### Stated goal
Can you repeat, word for word, the lines of the listing between the line holding "Screen dimensions: 2464x1502" and the line holding "pyautogui.click(x=697, y=341)", inclusive?
══ Items
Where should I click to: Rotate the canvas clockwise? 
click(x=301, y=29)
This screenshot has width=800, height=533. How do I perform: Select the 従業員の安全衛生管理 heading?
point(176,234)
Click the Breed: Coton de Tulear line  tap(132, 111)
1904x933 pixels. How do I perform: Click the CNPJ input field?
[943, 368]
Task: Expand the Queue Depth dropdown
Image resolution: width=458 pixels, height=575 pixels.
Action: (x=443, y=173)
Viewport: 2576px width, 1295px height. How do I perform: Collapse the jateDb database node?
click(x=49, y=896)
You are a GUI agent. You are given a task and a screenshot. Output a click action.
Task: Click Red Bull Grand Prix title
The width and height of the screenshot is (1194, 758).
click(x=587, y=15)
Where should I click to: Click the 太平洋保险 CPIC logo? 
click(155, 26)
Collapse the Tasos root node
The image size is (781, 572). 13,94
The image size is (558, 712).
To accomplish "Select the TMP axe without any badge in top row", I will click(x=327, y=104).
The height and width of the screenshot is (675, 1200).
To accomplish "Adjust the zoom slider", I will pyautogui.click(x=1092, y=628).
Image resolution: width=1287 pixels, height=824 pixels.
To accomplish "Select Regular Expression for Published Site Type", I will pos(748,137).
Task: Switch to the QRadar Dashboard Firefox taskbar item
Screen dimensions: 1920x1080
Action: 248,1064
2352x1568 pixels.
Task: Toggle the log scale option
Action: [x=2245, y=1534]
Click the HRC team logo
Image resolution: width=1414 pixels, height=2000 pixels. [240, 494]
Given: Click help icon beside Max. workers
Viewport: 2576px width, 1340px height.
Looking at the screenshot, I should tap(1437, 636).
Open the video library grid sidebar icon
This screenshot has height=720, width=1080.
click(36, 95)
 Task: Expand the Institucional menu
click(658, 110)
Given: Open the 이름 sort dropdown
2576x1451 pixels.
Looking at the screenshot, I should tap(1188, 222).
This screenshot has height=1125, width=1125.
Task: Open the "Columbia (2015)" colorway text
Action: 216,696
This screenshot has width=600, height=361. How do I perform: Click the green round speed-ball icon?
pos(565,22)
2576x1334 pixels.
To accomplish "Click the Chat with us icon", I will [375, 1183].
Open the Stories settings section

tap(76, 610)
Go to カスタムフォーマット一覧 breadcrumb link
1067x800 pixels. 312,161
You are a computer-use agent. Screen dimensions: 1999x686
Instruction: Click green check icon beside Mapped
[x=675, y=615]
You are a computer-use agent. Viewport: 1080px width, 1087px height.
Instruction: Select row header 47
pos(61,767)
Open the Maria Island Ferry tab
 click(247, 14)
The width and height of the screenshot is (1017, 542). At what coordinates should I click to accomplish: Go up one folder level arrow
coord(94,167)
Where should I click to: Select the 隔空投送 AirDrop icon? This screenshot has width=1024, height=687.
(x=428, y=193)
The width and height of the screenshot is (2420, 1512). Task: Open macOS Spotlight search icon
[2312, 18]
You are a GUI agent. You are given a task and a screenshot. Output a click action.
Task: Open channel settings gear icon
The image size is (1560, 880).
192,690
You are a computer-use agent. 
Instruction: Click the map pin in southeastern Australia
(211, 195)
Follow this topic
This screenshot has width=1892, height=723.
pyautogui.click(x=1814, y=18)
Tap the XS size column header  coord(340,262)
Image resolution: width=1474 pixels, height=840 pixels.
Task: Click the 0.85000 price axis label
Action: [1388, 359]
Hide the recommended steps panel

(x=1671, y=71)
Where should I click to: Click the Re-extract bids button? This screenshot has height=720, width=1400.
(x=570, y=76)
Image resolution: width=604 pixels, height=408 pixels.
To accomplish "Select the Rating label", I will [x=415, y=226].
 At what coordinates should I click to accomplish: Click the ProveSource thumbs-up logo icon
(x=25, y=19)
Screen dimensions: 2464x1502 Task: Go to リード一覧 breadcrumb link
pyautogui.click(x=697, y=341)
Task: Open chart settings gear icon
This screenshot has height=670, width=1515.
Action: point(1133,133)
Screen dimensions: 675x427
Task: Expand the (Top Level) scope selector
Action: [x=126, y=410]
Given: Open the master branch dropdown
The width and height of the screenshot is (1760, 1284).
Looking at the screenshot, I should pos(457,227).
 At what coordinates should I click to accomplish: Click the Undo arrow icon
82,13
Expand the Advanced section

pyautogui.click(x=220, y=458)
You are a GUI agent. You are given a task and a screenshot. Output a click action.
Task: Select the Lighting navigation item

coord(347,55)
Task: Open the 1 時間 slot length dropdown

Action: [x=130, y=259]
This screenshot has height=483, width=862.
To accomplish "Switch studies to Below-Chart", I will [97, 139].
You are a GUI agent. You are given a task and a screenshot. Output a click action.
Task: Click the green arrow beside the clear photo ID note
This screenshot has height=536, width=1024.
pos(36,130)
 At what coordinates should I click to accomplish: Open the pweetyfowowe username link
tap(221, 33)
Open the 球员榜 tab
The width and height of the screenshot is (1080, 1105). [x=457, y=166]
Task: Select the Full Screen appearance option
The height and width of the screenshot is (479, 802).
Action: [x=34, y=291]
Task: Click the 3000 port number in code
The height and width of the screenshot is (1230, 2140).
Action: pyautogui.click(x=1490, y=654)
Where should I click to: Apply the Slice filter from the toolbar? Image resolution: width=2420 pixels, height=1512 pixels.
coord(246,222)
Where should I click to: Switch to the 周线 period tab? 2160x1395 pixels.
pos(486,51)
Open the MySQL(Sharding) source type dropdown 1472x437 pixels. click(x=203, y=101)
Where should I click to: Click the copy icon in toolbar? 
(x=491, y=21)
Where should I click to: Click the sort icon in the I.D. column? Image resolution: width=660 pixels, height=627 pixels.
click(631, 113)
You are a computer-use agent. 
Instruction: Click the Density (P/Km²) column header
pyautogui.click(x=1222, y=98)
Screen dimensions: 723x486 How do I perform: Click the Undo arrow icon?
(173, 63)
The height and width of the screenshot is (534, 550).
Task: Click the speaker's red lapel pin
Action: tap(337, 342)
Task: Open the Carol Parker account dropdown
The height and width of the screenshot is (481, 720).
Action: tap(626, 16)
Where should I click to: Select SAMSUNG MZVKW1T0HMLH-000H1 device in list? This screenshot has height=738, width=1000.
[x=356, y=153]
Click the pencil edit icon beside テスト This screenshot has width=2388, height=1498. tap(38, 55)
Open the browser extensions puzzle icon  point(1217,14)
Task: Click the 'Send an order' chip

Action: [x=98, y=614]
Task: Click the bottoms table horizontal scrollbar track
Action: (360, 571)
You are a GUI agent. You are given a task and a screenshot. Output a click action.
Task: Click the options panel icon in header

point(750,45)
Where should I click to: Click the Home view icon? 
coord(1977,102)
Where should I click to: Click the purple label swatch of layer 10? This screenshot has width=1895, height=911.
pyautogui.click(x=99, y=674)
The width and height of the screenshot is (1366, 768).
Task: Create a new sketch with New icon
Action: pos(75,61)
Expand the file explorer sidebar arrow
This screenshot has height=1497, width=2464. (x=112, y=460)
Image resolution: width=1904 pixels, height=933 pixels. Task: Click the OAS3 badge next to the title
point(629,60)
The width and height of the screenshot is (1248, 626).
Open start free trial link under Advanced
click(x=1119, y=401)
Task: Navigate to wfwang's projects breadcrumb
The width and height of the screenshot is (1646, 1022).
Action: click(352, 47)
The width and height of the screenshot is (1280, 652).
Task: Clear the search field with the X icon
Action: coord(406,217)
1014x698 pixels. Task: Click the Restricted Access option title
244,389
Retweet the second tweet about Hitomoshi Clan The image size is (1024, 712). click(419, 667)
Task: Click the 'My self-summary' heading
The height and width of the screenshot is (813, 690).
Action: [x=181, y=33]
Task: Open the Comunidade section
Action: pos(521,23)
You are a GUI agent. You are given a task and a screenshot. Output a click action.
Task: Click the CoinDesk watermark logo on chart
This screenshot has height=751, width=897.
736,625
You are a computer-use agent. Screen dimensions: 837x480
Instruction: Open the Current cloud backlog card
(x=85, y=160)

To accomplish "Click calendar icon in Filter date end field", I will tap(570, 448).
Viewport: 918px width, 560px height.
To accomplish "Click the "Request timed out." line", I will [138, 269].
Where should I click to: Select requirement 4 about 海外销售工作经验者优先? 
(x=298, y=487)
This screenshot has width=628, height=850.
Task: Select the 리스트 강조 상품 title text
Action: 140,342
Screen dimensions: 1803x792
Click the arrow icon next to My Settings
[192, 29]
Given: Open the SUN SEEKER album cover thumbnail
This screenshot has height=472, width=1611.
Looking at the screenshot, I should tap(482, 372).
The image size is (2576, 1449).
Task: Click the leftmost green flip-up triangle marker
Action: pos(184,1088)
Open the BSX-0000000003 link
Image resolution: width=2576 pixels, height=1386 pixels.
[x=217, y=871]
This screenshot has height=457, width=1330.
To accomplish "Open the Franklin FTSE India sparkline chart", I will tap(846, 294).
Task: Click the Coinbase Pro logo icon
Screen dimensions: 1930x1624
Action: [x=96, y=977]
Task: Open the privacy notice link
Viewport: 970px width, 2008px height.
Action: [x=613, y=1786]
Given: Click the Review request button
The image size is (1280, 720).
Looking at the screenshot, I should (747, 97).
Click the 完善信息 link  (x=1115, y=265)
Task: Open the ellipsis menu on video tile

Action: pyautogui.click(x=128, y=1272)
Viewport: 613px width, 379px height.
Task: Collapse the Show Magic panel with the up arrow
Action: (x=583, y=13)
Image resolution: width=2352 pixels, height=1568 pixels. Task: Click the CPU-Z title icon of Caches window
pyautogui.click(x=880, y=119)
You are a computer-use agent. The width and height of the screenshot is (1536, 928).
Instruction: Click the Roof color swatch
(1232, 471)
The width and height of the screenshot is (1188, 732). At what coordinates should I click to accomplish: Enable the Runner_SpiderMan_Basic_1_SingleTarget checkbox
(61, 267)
════
### Exercise result
Screen dimensions: 2464x1502 Task: Go to リード一覧 breadcrumb link
pyautogui.click(x=697, y=341)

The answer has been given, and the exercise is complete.